Five Town CSD includes Appleton, Camden, Hope, Lincolnville and Rockport, which face $604,000 in penalties for rejecting the consolidation mandate.

Saltonstall is encouraging other boards and communities to adopt similar proclamations because she believes the campaign will be won at the grassroots level.

The proclamation cites multiple problems with the law including:

• The school consolidation law is a rigid mandate that lacks flexibility needed for districts to find real cost savings, regardless of size or location.

• The Legislature did not recognize voluntary cooperation among districts as a legal alternative to mandated consolidation.

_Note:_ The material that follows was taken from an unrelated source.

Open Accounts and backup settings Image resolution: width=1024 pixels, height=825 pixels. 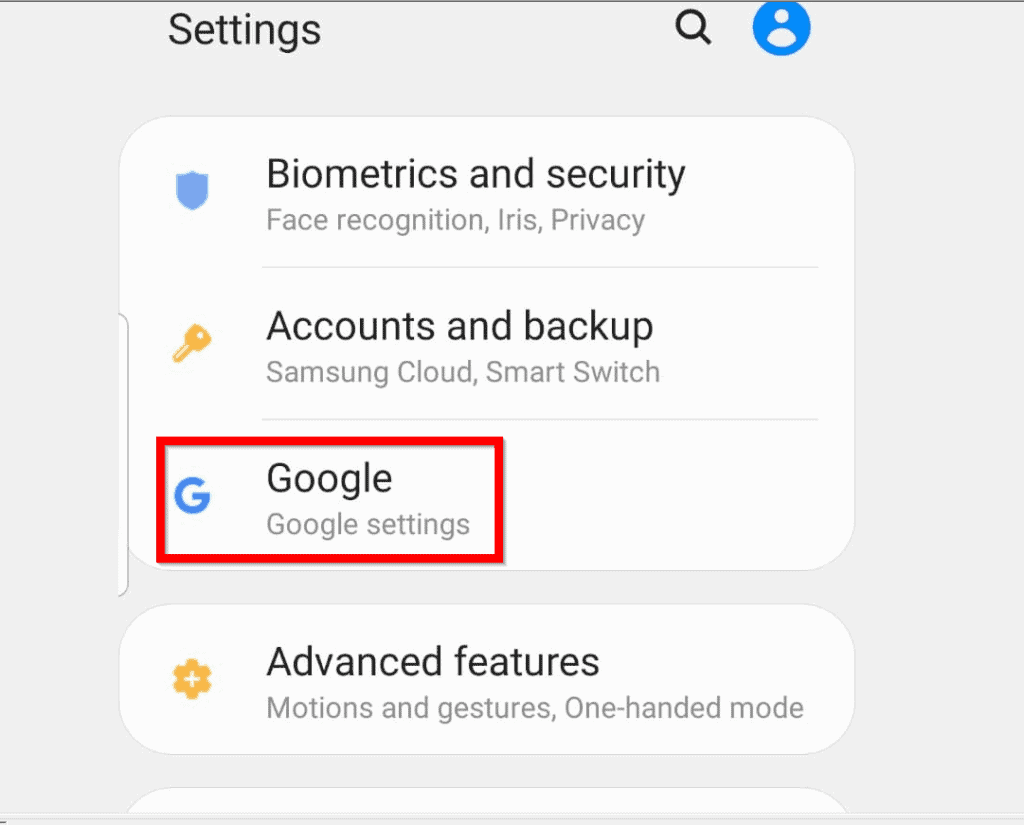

• 65 districts, representing 55 percent of the state’s enrollment, were exempt from consolidation based on size, location or other special dispensations. Of the others, 106 communities rejected consolidation.

• Despite a goal of reducing the state’s 290 districts to 80, 218 remain because the people of Maine have rejected the consolidation mandate.

• Mandatory consolidation has actually increased costs in some schools and municipalities, increasing property taxes by as much as 25%.

• The law already has cost the state an estimated $4 million to implement, but the Department of Education says it’s too soon to quantify any real savings at the local level.

• Any cost savings that are finally achieved will be eaten up in many districts by the need to level teacher pay scales.

• Communities that voted against consolidation face $5 million in penalties next year for exercising their rights at the ballot box.

• Repealing the law will give districts that have reorganized the opportunity to reconsider, and redress unforeseen negative consequences.

• The spirit of finding a better way is the Maine tradition, and repealing the school consolidation law will give districts the flexibility to work together through voluntary cooperatives for the benefit of communities and the children they serve.